American biochemist and researcher

Suzanne Walker is a professor of Microbiology and Molecular Genetics at Harvard Medical School. She is affiliated with the Department of Chemistry and Chemical Biology at Harvard University, and is a founder and current director of Harvard's Ph.D. Program in Chemical Biology. Her research focuses on mechanisms of antibiotics and antibiotic resistance. She was elected to the National Academy of Sciences in 2020.

== Early life and education ==
Dr. Walker grew up in Gallup, New Mexico, and earned her bachelor's degree in English Literature from the University of Chicago. As an undergraduate, she also completed coursework in chemistry and conducted research in David Lynn's laboratory, where she isolated and characterized a plant-derived natural product. She went on to receive her Ph.D. in Organic Chemistry from Princeton University. Under the supervision of Jay Groves and Dan Kahne, she developed a novel glycosylation method, determined the structure of a glycosylated antitumor antibiotic bound to DNA, and developed a lasting interest in the biological roles of sugars.

== Career ==
In 1995, Walker joined the faculty at Princeton University as an adjunct professor of chemistry, reaching the rank of Full Professor in 2003. She was the first woman to become a Full Professor of Chemistry at Princeton. In 2004, Walker joined the faculty at Harvard Medical School. Professor Walker's research program creatively integrates chemical, biochemical, and genetic approaches to address fundamental biological questions.
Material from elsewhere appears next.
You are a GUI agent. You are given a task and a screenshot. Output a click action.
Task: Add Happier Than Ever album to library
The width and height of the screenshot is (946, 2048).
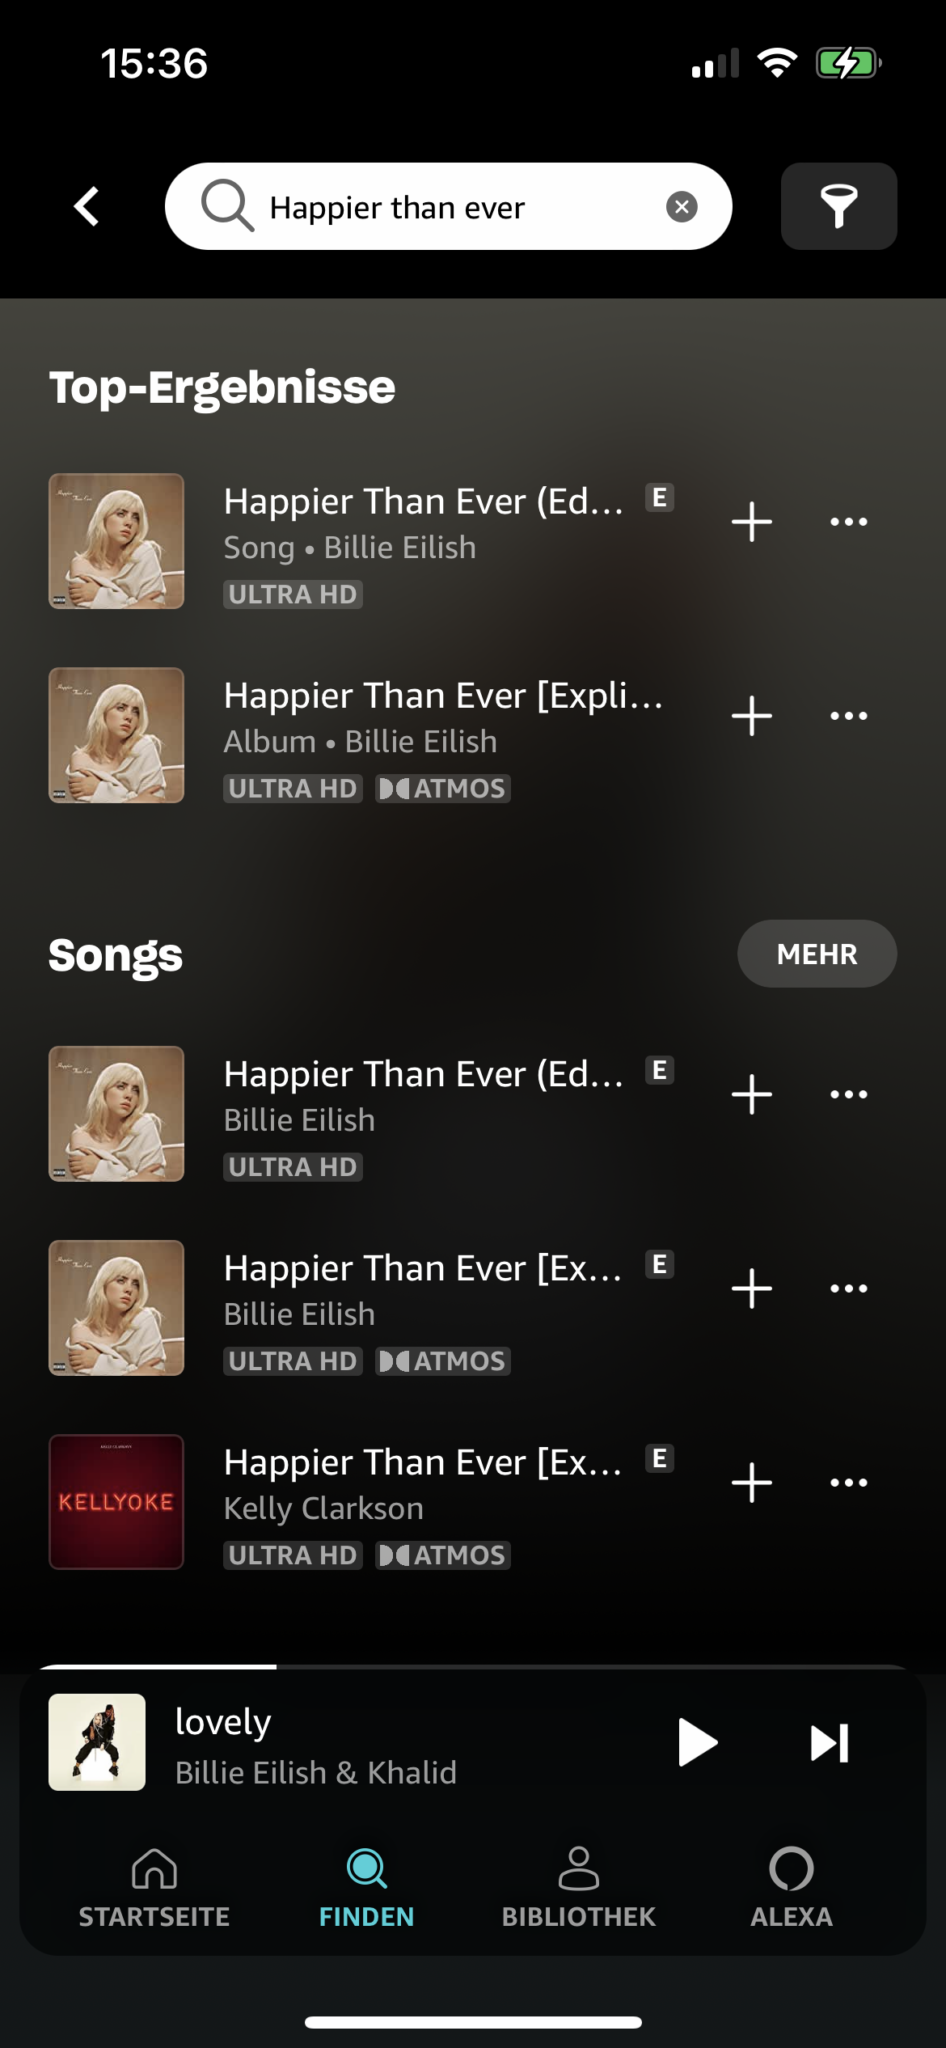tap(752, 716)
A central focus of her work has been understanding how the bacterial cell envelope is assembled and how its components function together to support bacterial survival, with the overarching goal of identifying new vulnerabilities that can be targeted to combat antibiotic-resistant infections.

Professor Walker's research is of the highest caliber, and the impact of her work has been widely recognized through numerous accolades. Professor Walker is a member of the American Academy of Microbiology, the American Academy of Arts and Sciences, and the National Academy of Sciences. She served as an associate editor for the Journal of the American Chemical Society. She is also the recipient of several distinguished awards and honors, including an Alfred P. Sloan Foundation Fellowship, a Camille Dreyfus Teacher-Scholar Award, the Emil Thomas Kaiser Award in Protein Chemistry, an Arthur C. Cope Scholar Award, the Andrew Braisted Lectureship Award in Chemical Biology, the American Chemical Society Chemical Biology Lectureship Award, and the President's Innovator Award from the Society for Glycobiology.